Overall, we rode the 28km course really well and everyone stayed strong and hung on until the end. The hardest part for me was actually AFTER my pull. Judith followed me and since her pulls are so incredibly strong and long, I had problems just getting back on to the back of our train! Every time Amy would come by me, I'd have to stand up and sprint to get back on to her wheel. I'm sure my SRM had an interesting read after this race. When we finished and realized that we were only five seconds out of second place, and only three seconds out of third place, however, we were really disappointed. We are really in need of a podium finish, and a total team effort to a podium would have really boosted the spirits. We all kept running the final two corners over and over in our minds, as things had gotten a little rattled there. But it doesn't matter how hard you kick yourself. It is what it is. And we've still got four more days of racing to get that podium.
We arrived at the start of Thursday's stage to a scene that was reminiscent of a county fair. And to top off the fair atmosphere, they had on display the absolute largest bull I have ever seen in my life and I grew up in Wisconsin so I've seen my fair share of bulls!

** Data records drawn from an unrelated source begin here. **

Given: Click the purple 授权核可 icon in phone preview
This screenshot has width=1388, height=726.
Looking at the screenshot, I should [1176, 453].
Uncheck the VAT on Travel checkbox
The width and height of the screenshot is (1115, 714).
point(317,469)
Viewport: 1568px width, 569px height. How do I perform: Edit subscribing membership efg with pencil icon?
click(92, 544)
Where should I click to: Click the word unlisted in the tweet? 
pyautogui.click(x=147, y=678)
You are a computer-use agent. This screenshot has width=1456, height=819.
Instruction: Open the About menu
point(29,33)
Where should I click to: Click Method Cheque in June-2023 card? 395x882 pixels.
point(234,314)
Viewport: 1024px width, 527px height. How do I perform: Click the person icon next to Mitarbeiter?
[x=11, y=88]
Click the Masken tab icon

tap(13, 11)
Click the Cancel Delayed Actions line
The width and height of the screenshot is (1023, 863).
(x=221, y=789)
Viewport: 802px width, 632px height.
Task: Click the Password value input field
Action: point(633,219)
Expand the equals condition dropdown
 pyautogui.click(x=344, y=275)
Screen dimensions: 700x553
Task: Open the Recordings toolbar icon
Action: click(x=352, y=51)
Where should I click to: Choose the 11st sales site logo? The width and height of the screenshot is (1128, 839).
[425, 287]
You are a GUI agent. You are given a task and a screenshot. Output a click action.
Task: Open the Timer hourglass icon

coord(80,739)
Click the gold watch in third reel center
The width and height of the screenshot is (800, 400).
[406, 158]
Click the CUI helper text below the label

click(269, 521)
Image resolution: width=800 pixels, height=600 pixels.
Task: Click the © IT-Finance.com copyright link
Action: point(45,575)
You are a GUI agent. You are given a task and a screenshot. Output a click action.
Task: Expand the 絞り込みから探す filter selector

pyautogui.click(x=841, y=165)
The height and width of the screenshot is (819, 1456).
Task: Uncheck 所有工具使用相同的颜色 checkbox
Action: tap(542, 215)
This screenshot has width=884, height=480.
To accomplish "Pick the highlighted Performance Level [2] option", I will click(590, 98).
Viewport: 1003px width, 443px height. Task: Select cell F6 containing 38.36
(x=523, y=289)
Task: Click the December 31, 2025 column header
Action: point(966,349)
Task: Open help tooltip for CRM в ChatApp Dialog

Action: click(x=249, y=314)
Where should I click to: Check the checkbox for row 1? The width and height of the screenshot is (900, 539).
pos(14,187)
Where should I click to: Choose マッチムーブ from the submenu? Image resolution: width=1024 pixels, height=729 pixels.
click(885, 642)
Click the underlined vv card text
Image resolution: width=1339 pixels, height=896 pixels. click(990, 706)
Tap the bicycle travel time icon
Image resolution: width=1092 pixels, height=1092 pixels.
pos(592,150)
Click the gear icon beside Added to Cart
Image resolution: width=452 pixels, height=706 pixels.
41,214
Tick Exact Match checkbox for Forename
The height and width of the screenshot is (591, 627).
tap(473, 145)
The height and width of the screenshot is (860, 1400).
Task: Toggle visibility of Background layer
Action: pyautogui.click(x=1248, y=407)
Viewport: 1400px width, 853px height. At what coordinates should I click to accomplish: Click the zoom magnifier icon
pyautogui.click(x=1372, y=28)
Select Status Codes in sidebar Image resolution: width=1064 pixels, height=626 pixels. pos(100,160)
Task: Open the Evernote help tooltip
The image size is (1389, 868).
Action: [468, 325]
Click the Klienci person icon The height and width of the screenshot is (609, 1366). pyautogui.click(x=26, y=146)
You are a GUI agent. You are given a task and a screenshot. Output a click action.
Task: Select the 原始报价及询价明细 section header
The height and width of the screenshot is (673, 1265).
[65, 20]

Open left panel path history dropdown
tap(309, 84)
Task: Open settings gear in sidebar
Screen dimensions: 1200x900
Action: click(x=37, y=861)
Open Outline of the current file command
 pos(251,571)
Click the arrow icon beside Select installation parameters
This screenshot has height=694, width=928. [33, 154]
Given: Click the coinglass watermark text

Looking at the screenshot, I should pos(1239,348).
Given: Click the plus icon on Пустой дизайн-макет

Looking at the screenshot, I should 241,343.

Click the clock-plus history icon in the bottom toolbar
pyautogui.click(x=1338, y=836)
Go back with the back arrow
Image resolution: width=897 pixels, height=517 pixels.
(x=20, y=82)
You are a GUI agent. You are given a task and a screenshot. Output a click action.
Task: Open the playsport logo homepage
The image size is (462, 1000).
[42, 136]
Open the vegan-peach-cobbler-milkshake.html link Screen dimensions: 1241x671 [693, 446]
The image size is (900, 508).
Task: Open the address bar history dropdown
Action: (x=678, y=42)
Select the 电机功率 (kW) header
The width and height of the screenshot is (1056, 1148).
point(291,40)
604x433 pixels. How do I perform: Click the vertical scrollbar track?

I don't know if this was a bull on a ton of testosterone or what, but he was absolutely enormous. He apparently had won a lot of medals and blue ribbons for his size as well, as they were posted right next to his head. Kim commented that she has never in her life seen as ass that big. I would have to agree.
Today's stage was the longest and hardest yet. We started out again with a 10km neutral, which I never can quite understand. It's not like they're running the neutral through streets full of fans cheering for us. It's usually run through barren country roads. What is the point?? The course was up and down all day. The field continued to be very active, and about 30km into the race, I bridged up to a break with Liv Gollan from Nobili. We really thought this break was going to stick. With two Univega riders, a Frenchie, a Safi-Pasta rider, a Fenix rider, Liv, and I, all absolute non-GC threats, all rolling through smoothly, I really thought it would stick. But of course not. The Buitenpoort team all went to the front and started rotating to bring us back. Liv rode by me at one point and said, "Yes Kimberly, they must really be worried that we're only 13 minutes down." My thoughts exactly. Maybe we should be flattered!
The two hardest climbs came near the end of the stage, at 92km and 101km. The second climb was where things really started splitting up. Poor Judith. She had asked me to attack in the midst of the climb but I was having such a hard time even staying with the front group, I wasn't even able to attack. When I saw her attack, I knew first, that she was probably very frustrated with me, and two, now I was going to come shooting off the back with her attack! Somehow I managed to cling to the wheel in front of me but by the time we got to the top of the climb, Magali, Kim, and I found ourselves in the 'second' group. Judith had made the front group, so we let the others chase to get back on. It was a very fast final 24km after the climb. Buitenpoort drove it hard, leaving not much chance to attack and go for the solo win. Judith rode super strong today though and finished second in the "field" sprint to Ziluite of Safi Pasta. This was Ziluite's third stage win. And we finally got the podium finish we've been in the hunt for. Nice going Judith!
Tomorrow's stage is the hardest and longest yet. So how are we preparing? We're kicking back in the Camponile hotel, complete with hot showers, towels, and wireless. It may be for only one night, but we are making the most of it. I hear that more schools are in our future.